*What this task involves*: From the start of the records through the line containing "pyautogui.click(x=548, y=345)", inclusive, repeat the lines with "dropdown" swapped for "menu" and nothing else changed. Leave out the pictures.

*Materials provided*:
***
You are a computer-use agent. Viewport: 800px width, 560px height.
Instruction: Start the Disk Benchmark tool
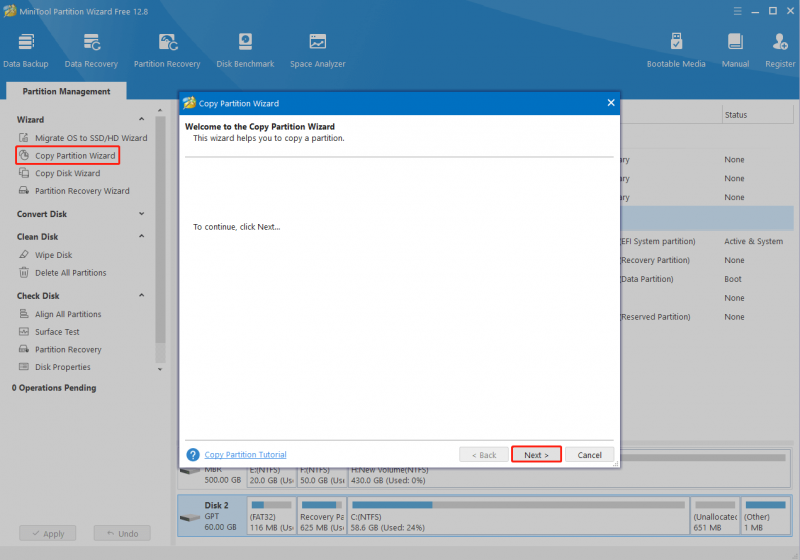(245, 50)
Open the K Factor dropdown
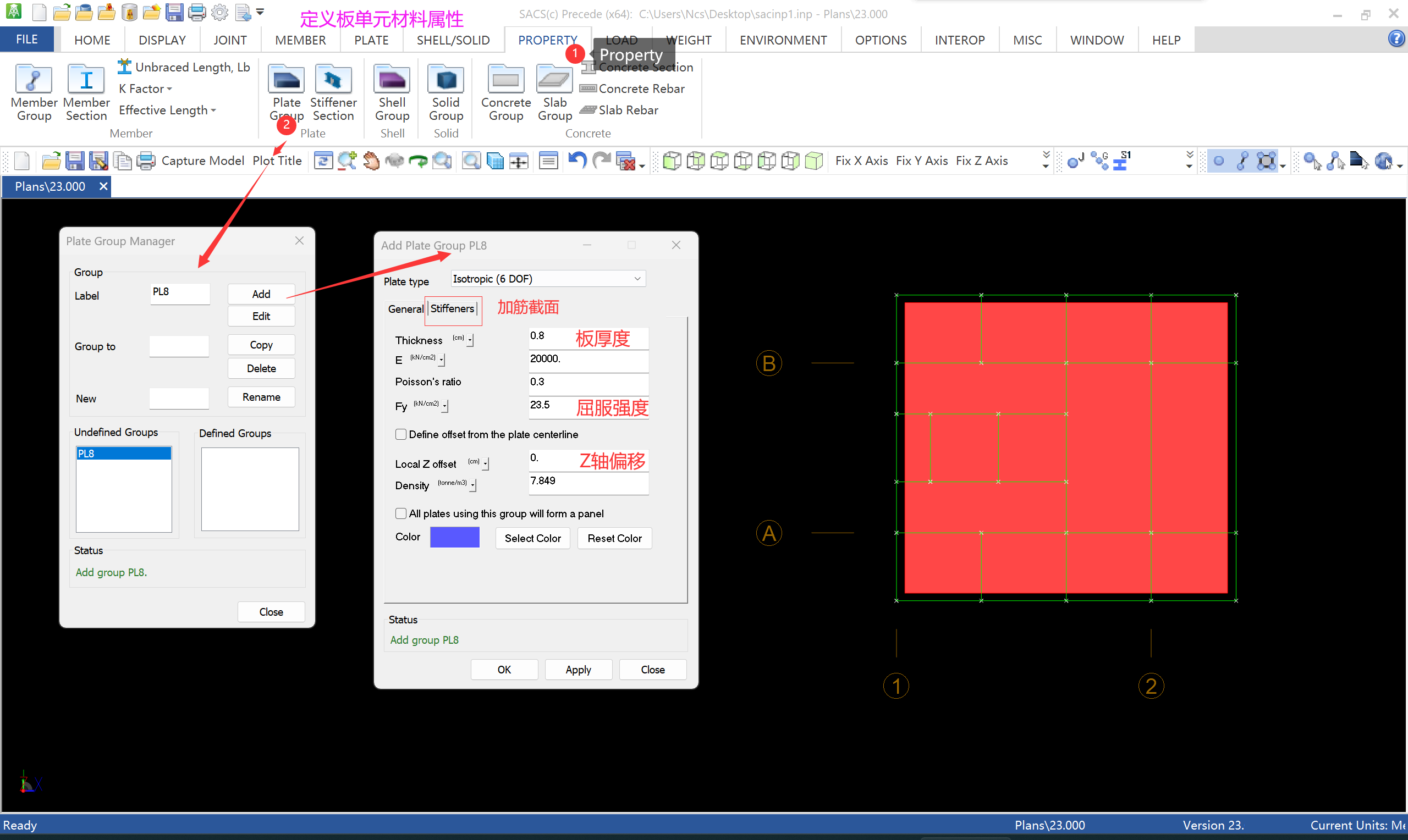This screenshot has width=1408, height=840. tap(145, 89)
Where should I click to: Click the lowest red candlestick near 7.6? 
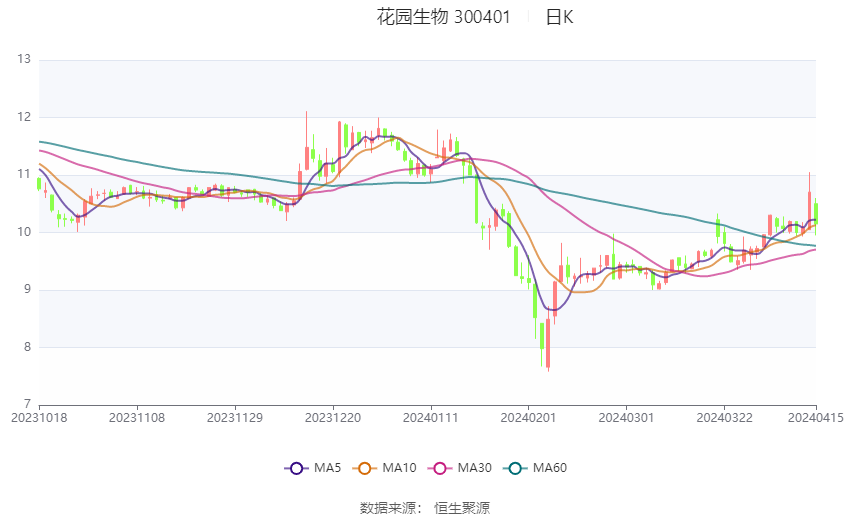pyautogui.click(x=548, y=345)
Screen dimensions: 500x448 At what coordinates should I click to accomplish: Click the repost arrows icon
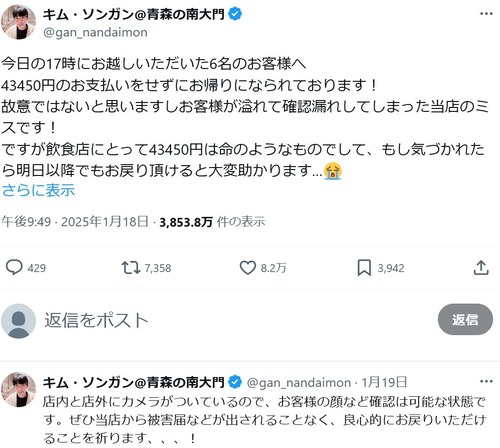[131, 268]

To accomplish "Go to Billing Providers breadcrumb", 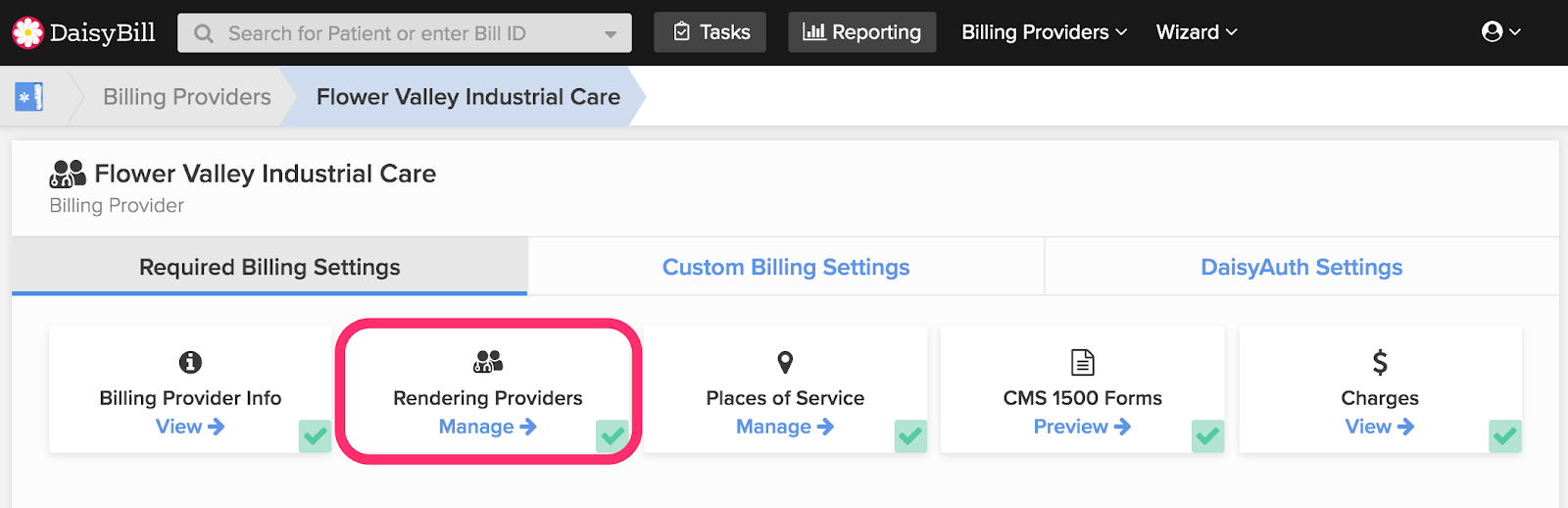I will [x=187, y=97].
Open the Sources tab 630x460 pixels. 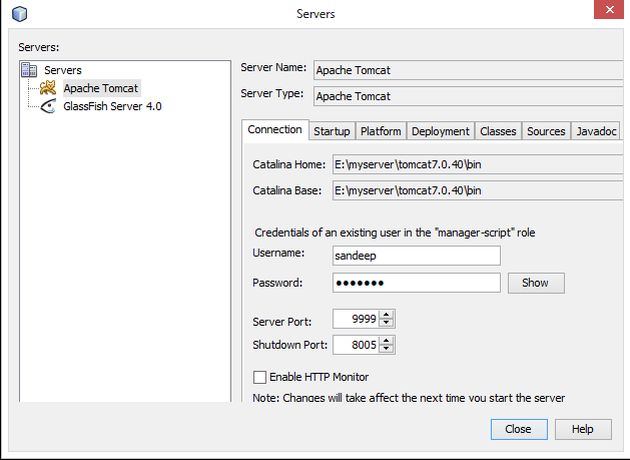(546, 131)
***
*Response to the exercise*:
You are a computer-use agent. Viewport: 800px width, 560px height.
Instruction: Start the Disk Benchmark tool
(245, 50)
Open the K Factor menu
This screenshot has width=1408, height=840. tap(145, 89)
Where should I click to: Click the lowest red candlestick near 7.6? 
pyautogui.click(x=548, y=345)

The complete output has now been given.